Dairy farmer in Zambia stands beside his bike

Setting things in motion.

A “micromobility” initiative provides microloans to dairy farmers in Zambia so they can buy bikes to bring their milk to dairies – all thanks to a project launched and implemented by three BMW Bank employees.

Zambia is one of the poorest countries in the world. More than half of its roughly 17 million inhabitants subsist on just a few US dollars a day, and one in two Zambians is considered undernourished. Nevertheless, people in this southern African inland country, including dairy farmers around the capital, Lusaka, are working hard to improve their situation. Many of them, for example, possess their own land and herd of cows. To sell the cow milk produced on a daily basis, however, they must transport it to the dairy as quickly as possible, as without refrigeration or processing, fresh milk will spoil within a matter of hours in the tropical climate. Day after day, farmers and their family members must therefore set off on a long march with the milk over dusty, unpaved roads. There are no vans, cars or motorbikes. Most farmers cannot even afford to buy a bicycle.

This is where the BMW “micromobility” project comes in. The idea was developed and implemented by Florian März, Vittorio Guerrero Mercado, and Kilian Kaiser at BMW Bank in Munich. They have created a system enabling local dairy farmers to obtain so-called “microloans” to pay for urgently needed bicycles. Microloans provide credit for very small amounts not normally handled – and certainly not approved – by banks.

Using a system set up by the young team and backed by BMW Group funding, farmers are now able to take out a microloan – which can generally be paid back within a year – to buy a special bicycle. “Since this makes transporting the milk 25 to 30 percent more efficient, it also significantly increases the farms’ income and makes it easier to pay off the loan,” says Florian März.

The bicycles are produced by World Bicycle Relief, an international aid organisation recognised worldwide for its social commitment and efforts to enable greater mobility for people in rural developing countries. “The bikes are kept simple, but they are specially designed for local conditions,” explains März. For example, they are much more robust than conventional bicycles so they can cope with potholes and stony terrain. The luggage rack alone has a load capacity of 100 kilos to allow larger quantities to be carried. The bearings and gears are also set up to avoid damage from dust off the roads. “We wanted to be sure the bike is still serviceable after years of intense use,” adds Vittorio Guerrero Mercado.

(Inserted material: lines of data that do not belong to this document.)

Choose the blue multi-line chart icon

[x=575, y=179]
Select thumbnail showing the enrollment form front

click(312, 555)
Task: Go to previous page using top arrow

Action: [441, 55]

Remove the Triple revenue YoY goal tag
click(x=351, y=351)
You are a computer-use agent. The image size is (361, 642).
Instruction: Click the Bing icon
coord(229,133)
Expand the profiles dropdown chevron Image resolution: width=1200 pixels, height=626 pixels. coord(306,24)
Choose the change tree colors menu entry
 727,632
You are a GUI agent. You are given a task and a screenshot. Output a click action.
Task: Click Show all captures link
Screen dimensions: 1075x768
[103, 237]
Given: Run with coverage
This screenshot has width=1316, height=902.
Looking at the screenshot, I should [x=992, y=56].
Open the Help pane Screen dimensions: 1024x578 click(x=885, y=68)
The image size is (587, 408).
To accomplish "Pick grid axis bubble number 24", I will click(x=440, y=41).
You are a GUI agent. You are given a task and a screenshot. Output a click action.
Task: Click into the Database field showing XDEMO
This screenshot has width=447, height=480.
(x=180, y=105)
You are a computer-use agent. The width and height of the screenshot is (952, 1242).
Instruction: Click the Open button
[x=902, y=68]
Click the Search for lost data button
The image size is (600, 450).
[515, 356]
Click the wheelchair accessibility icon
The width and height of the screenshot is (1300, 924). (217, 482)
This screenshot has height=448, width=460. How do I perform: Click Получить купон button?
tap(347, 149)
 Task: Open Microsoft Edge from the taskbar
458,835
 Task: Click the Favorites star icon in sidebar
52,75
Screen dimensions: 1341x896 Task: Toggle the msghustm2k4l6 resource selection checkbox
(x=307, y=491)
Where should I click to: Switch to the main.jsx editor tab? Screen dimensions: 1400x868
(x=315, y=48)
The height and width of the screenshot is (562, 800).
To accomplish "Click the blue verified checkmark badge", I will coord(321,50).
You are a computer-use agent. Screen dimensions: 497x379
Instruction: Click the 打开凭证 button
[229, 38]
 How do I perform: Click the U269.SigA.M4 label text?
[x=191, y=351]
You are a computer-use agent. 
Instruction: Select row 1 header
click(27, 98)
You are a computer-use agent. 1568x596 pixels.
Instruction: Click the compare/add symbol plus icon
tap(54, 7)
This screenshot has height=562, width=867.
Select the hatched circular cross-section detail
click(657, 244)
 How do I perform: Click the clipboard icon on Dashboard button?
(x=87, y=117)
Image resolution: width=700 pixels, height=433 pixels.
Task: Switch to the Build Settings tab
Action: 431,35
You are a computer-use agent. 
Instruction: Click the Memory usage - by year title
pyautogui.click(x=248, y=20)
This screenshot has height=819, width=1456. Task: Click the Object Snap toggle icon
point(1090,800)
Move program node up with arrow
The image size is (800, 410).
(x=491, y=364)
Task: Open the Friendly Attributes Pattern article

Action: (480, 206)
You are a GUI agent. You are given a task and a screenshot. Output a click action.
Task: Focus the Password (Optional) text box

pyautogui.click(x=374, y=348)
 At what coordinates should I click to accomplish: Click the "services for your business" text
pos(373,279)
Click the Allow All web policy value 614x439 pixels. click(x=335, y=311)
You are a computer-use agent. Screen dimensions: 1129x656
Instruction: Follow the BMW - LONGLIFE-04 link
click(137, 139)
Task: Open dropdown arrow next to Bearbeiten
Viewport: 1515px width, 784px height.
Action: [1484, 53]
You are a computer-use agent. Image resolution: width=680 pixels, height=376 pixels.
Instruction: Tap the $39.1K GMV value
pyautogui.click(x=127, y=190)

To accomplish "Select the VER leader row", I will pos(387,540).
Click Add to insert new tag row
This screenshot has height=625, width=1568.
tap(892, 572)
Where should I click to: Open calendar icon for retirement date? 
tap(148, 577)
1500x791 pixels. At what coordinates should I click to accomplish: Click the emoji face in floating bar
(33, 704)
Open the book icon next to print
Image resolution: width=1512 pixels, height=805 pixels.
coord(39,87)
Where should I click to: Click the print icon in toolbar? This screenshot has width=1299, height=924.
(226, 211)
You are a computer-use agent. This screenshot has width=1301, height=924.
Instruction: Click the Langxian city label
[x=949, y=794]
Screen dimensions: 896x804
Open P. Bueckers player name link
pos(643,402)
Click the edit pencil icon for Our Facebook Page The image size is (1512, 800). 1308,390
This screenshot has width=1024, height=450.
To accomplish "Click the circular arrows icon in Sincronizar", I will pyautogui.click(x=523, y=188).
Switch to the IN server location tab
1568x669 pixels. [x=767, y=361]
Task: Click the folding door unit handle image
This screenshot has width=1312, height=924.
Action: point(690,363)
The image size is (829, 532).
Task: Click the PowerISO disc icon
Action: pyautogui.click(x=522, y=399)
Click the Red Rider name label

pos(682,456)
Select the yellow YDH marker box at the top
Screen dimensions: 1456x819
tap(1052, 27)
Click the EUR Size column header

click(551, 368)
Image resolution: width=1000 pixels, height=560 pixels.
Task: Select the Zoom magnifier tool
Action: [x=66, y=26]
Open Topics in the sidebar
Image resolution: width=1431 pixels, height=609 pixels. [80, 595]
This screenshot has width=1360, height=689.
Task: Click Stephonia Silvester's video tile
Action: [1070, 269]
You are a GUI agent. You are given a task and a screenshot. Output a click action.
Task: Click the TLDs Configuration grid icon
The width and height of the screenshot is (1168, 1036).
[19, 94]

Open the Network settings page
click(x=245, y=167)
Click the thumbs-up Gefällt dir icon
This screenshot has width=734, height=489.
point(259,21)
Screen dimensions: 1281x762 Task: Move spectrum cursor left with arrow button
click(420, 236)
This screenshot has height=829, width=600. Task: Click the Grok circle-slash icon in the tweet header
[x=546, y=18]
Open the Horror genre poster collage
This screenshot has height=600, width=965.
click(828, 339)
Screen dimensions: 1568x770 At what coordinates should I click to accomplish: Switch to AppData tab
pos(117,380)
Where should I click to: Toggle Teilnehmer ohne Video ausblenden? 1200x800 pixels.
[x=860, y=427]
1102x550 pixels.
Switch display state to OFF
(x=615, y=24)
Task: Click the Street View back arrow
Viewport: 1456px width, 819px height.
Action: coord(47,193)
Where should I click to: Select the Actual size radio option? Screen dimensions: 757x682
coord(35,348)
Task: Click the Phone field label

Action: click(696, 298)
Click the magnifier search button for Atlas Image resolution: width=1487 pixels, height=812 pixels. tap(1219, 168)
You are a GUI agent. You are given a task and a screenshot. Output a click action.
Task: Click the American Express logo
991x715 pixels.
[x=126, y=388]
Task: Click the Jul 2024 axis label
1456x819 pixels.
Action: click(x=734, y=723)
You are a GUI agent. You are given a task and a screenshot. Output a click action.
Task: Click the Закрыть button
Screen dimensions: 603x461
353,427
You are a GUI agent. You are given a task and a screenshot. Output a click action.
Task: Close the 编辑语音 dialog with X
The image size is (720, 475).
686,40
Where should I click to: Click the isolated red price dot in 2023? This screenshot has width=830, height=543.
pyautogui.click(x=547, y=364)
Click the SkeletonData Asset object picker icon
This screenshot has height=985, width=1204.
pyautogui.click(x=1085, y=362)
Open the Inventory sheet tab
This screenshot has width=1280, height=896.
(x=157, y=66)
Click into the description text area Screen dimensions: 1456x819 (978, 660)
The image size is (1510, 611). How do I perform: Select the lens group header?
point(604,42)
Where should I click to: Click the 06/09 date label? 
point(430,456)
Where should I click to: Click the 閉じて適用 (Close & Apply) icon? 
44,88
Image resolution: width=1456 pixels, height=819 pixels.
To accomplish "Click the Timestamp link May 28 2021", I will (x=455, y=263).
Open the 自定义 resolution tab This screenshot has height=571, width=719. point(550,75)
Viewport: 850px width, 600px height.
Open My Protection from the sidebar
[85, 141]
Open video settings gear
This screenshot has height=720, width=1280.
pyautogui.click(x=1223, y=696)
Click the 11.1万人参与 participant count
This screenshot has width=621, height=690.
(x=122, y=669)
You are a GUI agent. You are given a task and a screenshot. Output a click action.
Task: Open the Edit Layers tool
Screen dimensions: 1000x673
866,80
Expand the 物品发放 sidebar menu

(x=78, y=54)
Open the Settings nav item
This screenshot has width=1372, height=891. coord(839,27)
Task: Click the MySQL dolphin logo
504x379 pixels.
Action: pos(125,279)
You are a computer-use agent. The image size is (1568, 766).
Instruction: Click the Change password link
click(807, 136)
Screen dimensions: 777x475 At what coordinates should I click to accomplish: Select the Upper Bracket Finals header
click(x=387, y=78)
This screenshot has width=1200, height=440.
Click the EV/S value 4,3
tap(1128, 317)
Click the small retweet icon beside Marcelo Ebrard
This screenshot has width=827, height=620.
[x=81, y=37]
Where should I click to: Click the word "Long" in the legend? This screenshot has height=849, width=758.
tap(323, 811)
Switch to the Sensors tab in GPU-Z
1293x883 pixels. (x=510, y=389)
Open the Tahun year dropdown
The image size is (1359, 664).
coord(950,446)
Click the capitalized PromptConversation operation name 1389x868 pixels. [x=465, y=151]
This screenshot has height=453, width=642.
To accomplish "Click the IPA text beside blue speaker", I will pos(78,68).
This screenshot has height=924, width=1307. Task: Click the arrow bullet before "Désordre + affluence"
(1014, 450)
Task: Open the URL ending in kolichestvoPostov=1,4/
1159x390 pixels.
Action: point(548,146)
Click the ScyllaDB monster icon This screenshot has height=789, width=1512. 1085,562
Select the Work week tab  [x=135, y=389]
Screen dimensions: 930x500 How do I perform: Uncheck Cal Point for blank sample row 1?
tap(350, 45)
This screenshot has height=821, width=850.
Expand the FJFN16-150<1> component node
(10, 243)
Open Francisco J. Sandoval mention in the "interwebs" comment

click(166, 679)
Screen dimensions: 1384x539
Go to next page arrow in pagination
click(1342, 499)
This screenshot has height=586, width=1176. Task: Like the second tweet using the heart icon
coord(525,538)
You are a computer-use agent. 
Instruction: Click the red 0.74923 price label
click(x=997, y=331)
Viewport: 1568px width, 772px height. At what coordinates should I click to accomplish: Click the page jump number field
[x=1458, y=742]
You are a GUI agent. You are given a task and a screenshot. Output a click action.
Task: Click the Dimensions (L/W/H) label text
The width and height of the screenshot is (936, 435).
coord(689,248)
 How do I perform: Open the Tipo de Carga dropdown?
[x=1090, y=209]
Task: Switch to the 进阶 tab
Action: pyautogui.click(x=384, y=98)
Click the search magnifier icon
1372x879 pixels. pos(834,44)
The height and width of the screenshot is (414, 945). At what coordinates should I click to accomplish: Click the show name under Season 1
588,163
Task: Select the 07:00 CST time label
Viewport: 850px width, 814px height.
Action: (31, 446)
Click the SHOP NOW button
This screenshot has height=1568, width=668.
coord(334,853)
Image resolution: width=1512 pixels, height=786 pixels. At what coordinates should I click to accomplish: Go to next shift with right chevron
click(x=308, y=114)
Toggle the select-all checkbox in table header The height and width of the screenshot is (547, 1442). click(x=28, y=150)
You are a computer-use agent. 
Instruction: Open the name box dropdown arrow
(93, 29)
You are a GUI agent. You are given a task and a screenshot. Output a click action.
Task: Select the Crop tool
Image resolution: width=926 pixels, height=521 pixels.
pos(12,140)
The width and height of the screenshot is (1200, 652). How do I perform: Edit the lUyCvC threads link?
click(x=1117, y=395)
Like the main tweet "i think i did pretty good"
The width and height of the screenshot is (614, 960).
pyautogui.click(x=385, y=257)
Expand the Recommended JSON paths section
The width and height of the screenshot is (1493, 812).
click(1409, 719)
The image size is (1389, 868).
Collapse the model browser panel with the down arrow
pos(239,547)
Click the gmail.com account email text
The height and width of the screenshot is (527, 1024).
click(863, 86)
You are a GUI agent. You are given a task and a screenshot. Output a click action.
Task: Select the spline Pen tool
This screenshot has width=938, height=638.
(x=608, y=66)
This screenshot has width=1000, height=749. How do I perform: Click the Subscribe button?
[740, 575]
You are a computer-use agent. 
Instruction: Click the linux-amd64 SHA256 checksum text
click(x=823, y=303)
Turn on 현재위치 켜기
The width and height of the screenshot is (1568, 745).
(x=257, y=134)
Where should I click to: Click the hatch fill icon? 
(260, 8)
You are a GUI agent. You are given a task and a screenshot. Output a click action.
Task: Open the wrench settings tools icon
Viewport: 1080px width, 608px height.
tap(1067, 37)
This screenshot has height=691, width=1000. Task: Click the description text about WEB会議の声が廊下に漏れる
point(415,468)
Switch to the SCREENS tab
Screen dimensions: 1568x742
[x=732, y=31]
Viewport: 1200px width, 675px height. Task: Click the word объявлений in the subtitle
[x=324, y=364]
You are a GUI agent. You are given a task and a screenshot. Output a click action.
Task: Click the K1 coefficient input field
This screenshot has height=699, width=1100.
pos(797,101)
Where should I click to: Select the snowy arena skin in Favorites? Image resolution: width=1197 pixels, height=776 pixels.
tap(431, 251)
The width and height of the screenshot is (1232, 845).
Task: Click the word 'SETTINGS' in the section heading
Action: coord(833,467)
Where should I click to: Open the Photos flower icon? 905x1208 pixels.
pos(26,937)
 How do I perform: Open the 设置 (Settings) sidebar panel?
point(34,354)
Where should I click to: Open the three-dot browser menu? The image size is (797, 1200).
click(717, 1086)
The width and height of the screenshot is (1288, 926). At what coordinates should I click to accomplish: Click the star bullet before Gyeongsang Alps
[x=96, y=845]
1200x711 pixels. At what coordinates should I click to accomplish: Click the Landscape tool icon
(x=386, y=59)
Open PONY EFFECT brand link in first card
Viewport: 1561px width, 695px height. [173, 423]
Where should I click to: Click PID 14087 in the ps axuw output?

The team has made paying loan instalments as simple as possible. The dairies withhold a small portion of the farmers’ profits earned from milk sales and then transfer the money directly to the umbrella organisation, the Dairy Association of Zambia (DAZ), which ensures that the money is paid correctly. One of the tools for this was developed and managed by the Swedish Embassy in Zambia. The software is mainly used to accurately record financial business transactions in the dairy industry.

“At the moment, we are starting out with around 100 bicycles financed through microloans,” says Kilian Kaiser. But, as soon as these 100 bikes have been bought and the loans paid off – ideally, after a year – this money will be available again for new annual “rounds”. The idea is to initiate a cycle that will enable more and more farmers to use bicycles in the future.

If the BMW Team has a say, however, this will not be the end of the road. “We want to set a system in motion that uses microloans to help people help themselves,” says Kaiser. Right now, it’s bicycles for dairy farmers in Zambia. However, the ultimate goal is to gain experience and learn how further ideas of BMW Group employees and other companies can be implemented effectively in the future.